*Document text:*
☆ ☆ ☆ ☆ ☆

2

I have some txt files and they start with a lot of BS and after 20 to 30 lines the useful part starts. I want to use the last line before the numbers as my header. I know If I know the exact line number, I can set that as my header (using pd.read_csv) but for each file, that number is different (as I said it's between 20 to 30). I know the line that I am looking for starts with "Potential". Is there any easy way to use pd.read_csv and set the header from the beginning.

glibdud
  • 7,550
  • 4
  • 27
  • 37
  • Possible duplicate of [Convert row to column header for Pandas DataFrame,](https://stackoverflow.com/questions/26147180/convert-row-to-column-header-for-pandas-dataframe) – Edeki Okoh May 06 '19 at 19:14
  • @EdekiOkoh Does not look like a dupe of that (but still can be a dupe of something else). – DYZ May 06 '19 at 19:16
  • Any chance that all of the header lines start with some specific single character? – ALollz May 06 '19 at 19:39

1 Answers1

5

You can read the top of the file using "traditional" file I/O methods and count the rows until you find the header row. Once you know its number, reread the file with pandas.read_csv().

with open(yourfile) as infile:
    for n,row in enumerate(infile):
        if row.startswith("Potential"):
            break

df = pd.read_csv(yourfile, skiprows=n)
DYZ
  • 55,249
  • 10
  • 64
  • 93

☆ ☆ ☆ ☆ ☆

*Item-finding records:*
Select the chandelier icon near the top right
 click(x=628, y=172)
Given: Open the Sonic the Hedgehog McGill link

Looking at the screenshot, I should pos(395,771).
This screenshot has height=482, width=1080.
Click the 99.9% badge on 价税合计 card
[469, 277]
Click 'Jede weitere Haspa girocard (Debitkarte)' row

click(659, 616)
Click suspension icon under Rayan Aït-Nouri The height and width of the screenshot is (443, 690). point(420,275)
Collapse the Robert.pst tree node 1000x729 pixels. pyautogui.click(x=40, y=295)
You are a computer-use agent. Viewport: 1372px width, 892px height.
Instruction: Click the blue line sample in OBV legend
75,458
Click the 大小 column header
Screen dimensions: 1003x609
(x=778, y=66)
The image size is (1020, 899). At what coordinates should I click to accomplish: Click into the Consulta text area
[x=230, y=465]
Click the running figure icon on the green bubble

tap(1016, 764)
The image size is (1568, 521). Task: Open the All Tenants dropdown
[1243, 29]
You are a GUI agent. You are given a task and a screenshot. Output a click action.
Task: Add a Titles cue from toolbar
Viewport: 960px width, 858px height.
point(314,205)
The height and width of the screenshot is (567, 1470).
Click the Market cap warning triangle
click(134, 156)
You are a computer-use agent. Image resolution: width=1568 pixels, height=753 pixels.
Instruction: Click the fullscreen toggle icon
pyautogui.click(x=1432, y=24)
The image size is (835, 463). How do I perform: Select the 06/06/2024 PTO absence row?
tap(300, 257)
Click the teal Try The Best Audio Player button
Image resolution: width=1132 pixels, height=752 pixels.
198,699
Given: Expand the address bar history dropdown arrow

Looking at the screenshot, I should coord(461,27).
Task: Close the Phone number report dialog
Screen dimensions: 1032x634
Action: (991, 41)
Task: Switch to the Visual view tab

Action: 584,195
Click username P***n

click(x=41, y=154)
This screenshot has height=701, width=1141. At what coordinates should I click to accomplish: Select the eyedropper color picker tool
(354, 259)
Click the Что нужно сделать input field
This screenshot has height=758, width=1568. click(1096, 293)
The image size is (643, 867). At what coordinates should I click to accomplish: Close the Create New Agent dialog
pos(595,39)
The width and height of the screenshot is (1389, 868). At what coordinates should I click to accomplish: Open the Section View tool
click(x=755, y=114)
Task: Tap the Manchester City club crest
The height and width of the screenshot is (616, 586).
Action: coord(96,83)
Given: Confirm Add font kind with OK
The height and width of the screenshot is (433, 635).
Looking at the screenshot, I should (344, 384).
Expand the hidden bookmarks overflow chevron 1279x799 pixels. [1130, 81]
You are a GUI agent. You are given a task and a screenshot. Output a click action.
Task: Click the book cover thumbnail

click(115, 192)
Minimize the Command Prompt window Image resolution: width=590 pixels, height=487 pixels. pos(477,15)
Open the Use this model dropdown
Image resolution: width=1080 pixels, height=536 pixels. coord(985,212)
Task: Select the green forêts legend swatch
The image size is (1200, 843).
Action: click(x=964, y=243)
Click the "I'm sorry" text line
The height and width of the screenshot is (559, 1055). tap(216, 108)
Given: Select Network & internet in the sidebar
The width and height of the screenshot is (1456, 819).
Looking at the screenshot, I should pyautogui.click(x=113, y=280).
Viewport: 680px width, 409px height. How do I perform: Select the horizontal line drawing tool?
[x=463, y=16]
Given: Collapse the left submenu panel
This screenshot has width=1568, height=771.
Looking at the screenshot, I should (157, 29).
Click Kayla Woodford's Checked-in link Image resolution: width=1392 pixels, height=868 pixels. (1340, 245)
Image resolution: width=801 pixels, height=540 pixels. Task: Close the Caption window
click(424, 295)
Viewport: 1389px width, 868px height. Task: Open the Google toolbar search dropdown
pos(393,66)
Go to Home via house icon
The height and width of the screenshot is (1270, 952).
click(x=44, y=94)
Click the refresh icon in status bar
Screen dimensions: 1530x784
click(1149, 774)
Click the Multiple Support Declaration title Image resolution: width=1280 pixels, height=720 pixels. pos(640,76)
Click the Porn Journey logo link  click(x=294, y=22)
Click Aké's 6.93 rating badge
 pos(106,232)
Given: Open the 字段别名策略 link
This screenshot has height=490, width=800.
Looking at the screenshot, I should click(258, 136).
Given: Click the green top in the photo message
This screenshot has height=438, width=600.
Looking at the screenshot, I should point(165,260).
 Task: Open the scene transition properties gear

☆ ☆ ☆ ☆ ☆

*Goals:*
1. Answer from the pandas header thread:
(a) With what word does the line to be used as the header begin?
(b) After roughly how many lines does the useful part of each file start?
(c) Which argument to pd.read_csv does the answer's code use to skip the lines before the header?
2. Swap "Open" for "Launch" in the records, reproducing everything from the line that contains "Click the Porn" through the end of the records with nothing else changed.
The text and the records were taken from unrelated sources.

*Exercise responses:*
1.
(a) "Potential"
(b) After 20 to 30 lines
(c) skiprows=n

2.
Click the Porn Journey logo link  click(x=294, y=22)
Click Aké's 6.93 rating badge
 pos(106,232)
Given: Launch the 字段别名策略 link
This screenshot has height=490, width=800.
Looking at the screenshot, I should click(258, 136).
Given: Click the green top in the photo message
This screenshot has height=438, width=600.
Looking at the screenshot, I should point(165,260).
 Task: Launch the scene transition properties gear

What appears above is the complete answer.